DIRECTIONS:
Each record must be reproduced exactly as it is shown.
---------- MATERIAL FOR THE TASK
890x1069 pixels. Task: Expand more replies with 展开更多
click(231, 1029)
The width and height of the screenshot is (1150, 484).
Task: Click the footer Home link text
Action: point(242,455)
--------------------
RESPONSE TO THIS TASK:
890x1069 pixels. Task: Expand more replies with 展开更多
click(231, 1029)
The width and height of the screenshot is (1150, 484).
Task: Click the footer Home link text
Action: point(242,455)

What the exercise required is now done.